私は温泉モチベが高いので、寝ている友人を横目に、一足早く温泉に行くことにしました。普段なら圧倒的戦闘力を誇る眠気も、温泉モチベには敵いません。

今日は雲ひとつない青空。昨日の荒天が嘘だったかのように晴れ渡っています。暑くもなく、寒くもなく、半袖でちょうど心地いい、もうこれ以上ないと言っていいくらいの陽気です。

こちらはふれあいセンター。ここでも入浴が可能です。

しかし結局入浴するのはやっぱり昨晩と同じここ。ニュー温泉閣ホテルとしました。

今日ここ豊富を出発しないといけませんから、豊富温泉を噛み締めるように味わうべく、温泉でのんびり。優雅すぎる1日の始まりでした。この後とんでもないことが発覚するとも知らずに。

緊急事態

温泉から帰り、出発準備をします。今日のこの最高の天気を無駄にしないよう、早めに出発しようと、今日の計画を急いで練り、いざ車へ。しかしここでとんでもない光景を見てしまいました。

タイヤがパンクして潰れているのです。これでは自走なんて到底できません。

昨晩、車を縁石にぶつけてしまったことは書きました。しかし単に車に傷がついただけだと思っていたのです(自走できない状態だなんて夢にも思わなかった!)。暗かったのでよくわからなかったんですよね。ところが今日明るい中で見てみれば、どう考えても走れない状態になっているではないですか。

#### 課題の詳細:
豊富温泉の旅行記から、「今日は雲ひとつない青空。昨日」で始まり「ことが発覚するとも知らずに。」で終わる部分を、一字一句そのまま書き写してもらえますか。 一覧は豊富温泉の旅行記とは関係がありません。

#### 表示データ:
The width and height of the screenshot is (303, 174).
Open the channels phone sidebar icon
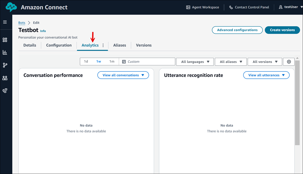click(x=5, y=91)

#### 解答と解説:
今日は雲ひとつない青空。昨日の荒天が嘘だったかのように晴れ渡っています。暑くもなく、寒くもなく、半袖でちょうど心地いい、もうこれ以上ないと言っていいくらいの陽気です。

こちらはふれあいセンター。ここでも入浴が可能です。

しかし結局入浴するのはやっぱり昨晩と同じここ。ニュー温泉閣ホテルとしました。

今日ここ豊富を出発しないといけませんから、豊富温泉を噛み締めるように味わうべく、温泉でのんびり。優雅すぎる1日の始まりでした。この後とんでもないことが発覚するとも知らずに。